その御伽噺は姜子牙、後の太公望を主人公とした物語であり実は彼が仙人界から遣わされた道士であるという、この時代の人々にとっては驚愕の設定の物語だ。
名君であった殷の紂王が慢心から神である女媧の廟で暴言を吐いてしまい、怒った女媧は千年狐狸精の妲己を紂王に近づけて堕落させ殷は衰亡へと向かっていく。
そんな中、天命により三六五の神を封じる封神計画の執行を命じられた姜子牙が殷周易姓革命と仙人界を二分する騒乱に深く関わっていく壮大な話である。
文字の勉強用の教材はなんとかなる。それより問題は張青に教える医術の教材のほうであった。
「偉節(賈彪)さま'黄帝内経'が手に入らないでしょうか?」
これを聞くと賈彪は露骨に顔をしかめた。というのも'黄帝内経'というのが前漢に書かれた道教の原典ともいうべき書であって儒の学者である賈彪とはまったく相容れないものだからだ。

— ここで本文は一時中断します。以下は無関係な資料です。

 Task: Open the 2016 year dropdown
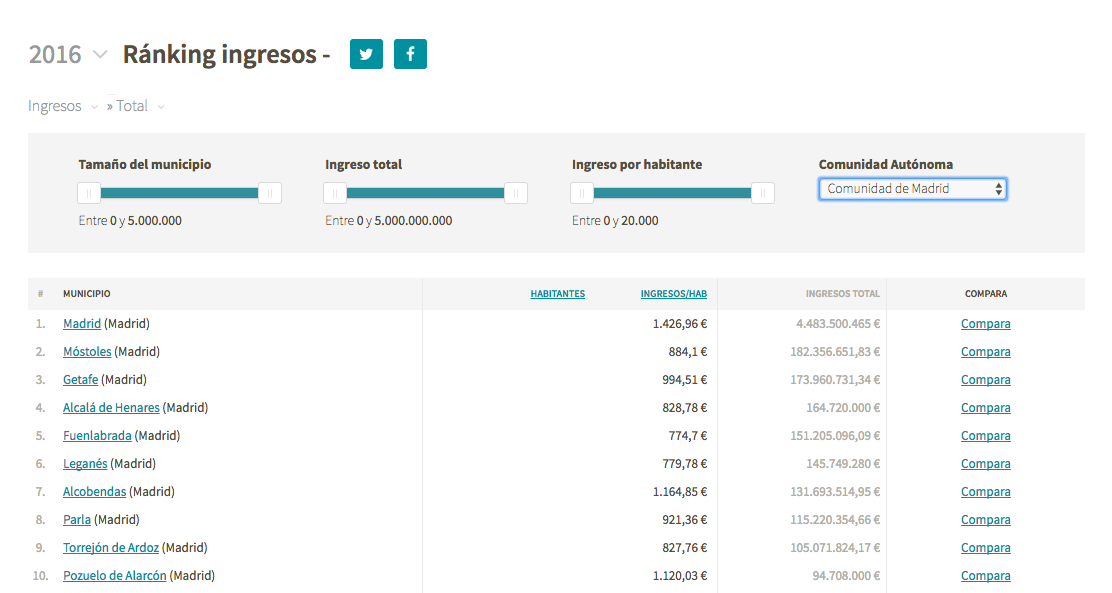[x=68, y=54]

「奇妙よ、まじないや占いの書などを手に入れてどうしょうというのだ。まさかそんなものが役に立つと思っておるのか?」
賈彪にしてみれば'黄帝内経'は怪しげな書以外のなにものでもなく、これまでと違って明確に反対をしてきた。まあ淳于瓊も儒教の迷信を排除する思想は嫌いではない。
「鬼神を敬してこれを遠ざく、知と謂うべし。重々承知しております。」
淳于瓊は論語の一説を持ち出した。神仙というものは敬意を払う対象であっても距離をおいて頼ってはならないという意味合いだ。儒家は占いやまじないの類を忌避しているのである。
「ならばなぜ?」
「'黄帝内経'の中の怪しげな部分を排して真に有用な部分を抜き出して医術の教材とします。特に漢方(薬草)に関する記述は有用です。それを本草経として独立させて編集し世に広めれば多くの人を救うばかりか、邪教淫祀を排することにもつながるでしょう」
そう言いきって淳于瓊はまっすぐ賈彪の目を見た。儒の大家である賈彪が'黄帝内経'を求めたなどと広まれば名声に傷が付く可能性がある。それでもやってみる価値は充分にあると淳于瓊は判断していた。

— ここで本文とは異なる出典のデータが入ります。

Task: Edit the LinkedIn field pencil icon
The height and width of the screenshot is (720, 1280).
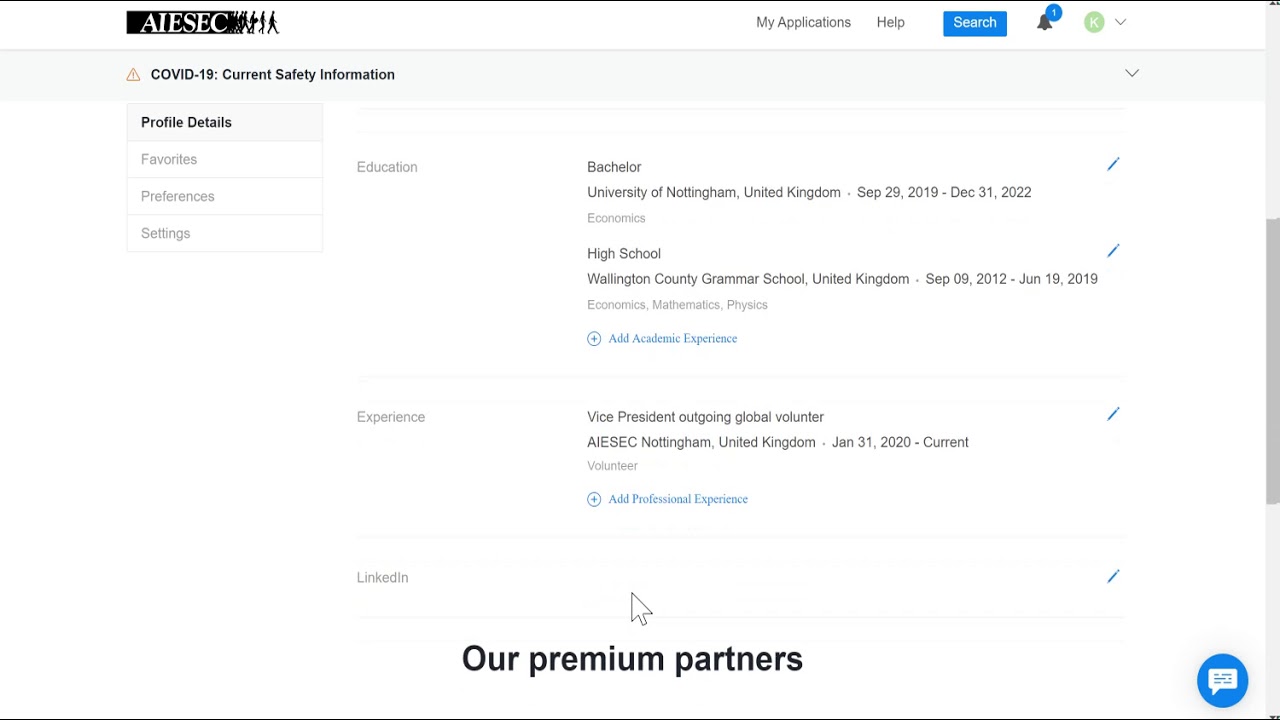Action: click(x=1113, y=577)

しばらく目を合わせていた両者であったが先に折れたのは賈彪のほうであった。
「わかった。'黄帝内経'についてはなんとかしよう。私塾については朱丹と相談して適当な空家を使うとよい」
こうして賈彪の許可を得た淳于瓊は張青と賈子たちへの教育を施すことになり忙しい日々が始まったのであった。